## [Work required]
Reproduce the lines below, swapping every "Where is" for "Where can I find" and keeping everything else unchanged.
Data for analysis Block Start
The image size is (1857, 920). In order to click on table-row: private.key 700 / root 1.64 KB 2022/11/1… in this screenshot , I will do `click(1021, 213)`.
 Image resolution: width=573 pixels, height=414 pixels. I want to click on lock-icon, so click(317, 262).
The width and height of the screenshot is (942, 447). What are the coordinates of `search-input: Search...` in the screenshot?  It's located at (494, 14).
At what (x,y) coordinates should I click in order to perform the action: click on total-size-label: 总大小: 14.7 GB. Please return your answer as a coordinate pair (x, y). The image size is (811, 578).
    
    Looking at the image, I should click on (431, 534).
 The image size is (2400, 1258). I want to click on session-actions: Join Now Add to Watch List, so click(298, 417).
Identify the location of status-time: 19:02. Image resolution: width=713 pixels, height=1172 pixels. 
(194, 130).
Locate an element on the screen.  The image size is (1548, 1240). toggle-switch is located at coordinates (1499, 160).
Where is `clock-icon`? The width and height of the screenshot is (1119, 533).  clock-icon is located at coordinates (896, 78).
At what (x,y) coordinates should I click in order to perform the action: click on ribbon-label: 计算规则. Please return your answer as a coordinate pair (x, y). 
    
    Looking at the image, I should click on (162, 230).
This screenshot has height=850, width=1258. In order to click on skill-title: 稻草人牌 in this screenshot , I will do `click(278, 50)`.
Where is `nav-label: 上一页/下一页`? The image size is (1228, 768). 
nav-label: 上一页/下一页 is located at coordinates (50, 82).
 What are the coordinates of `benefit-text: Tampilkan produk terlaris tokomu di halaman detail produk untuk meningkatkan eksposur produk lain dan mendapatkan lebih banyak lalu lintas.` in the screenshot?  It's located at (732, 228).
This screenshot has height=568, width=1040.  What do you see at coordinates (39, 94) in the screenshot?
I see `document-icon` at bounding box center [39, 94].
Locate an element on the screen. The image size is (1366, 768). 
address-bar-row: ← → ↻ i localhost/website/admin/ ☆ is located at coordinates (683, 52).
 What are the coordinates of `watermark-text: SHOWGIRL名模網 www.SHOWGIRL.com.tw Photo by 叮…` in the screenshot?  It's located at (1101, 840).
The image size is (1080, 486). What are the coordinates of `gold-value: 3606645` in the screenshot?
Data for analysis Block End
## [Reply to the exercise]
The image size is (1857, 920). In order to click on table-row: private.key 700 / root 1.64 KB 2022/11/1… in this screenshot , I will do `click(1021, 213)`.
 Image resolution: width=573 pixels, height=414 pixels. I want to click on lock-icon, so click(317, 262).
The width and height of the screenshot is (942, 447). What are the coordinates of `search-input: Search...` in the screenshot?  It's located at (494, 14).
At what (x,y) coordinates should I click in order to perform the action: click on total-size-label: 总大小: 14.7 GB. Please return your answer as a coordinate pair (x, y). The image size is (811, 578).
    
    Looking at the image, I should click on (431, 534).
 The image size is (2400, 1258). I want to click on session-actions: Join Now Add to Watch List, so click(298, 417).
Identify the location of status-time: 19:02. Image resolution: width=713 pixels, height=1172 pixels. 
(194, 130).
Locate an element on the screen.  The image size is (1548, 1240). toggle-switch is located at coordinates (1499, 160).
Where can I find `clock-icon`? The width and height of the screenshot is (1119, 533).  clock-icon is located at coordinates (896, 78).
At what (x,y) coordinates should I click in order to perform the action: click on ribbon-label: 计算规则. Please return your answer as a coordinate pair (x, y). 
    
    Looking at the image, I should click on (162, 230).
This screenshot has height=850, width=1258. In order to click on skill-title: 稻草人牌 in this screenshot , I will do `click(278, 50)`.
Where can I find `nav-label: 上一页/下一页`? The image size is (1228, 768). 
nav-label: 上一页/下一页 is located at coordinates (50, 82).
 What are the coordinates of `benefit-text: Tampilkan produk terlaris tokomu di halaman detail produk untuk meningkatkan eksposur produk lain dan mendapatkan lebih banyak lalu lintas.` in the screenshot?  It's located at (732, 228).
This screenshot has height=568, width=1040.  What do you see at coordinates (39, 94) in the screenshot?
I see `document-icon` at bounding box center [39, 94].
Locate an element on the screen. The image size is (1366, 768). 
address-bar-row: ← → ↻ i localhost/website/admin/ ☆ is located at coordinates (683, 52).
 What are the coordinates of `watermark-text: SHOWGIRL名模網 www.SHOWGIRL.com.tw Photo by 叮…` in the screenshot?  It's located at (1101, 840).
The image size is (1080, 486). What are the coordinates of `gold-value: 3606645` in the screenshot?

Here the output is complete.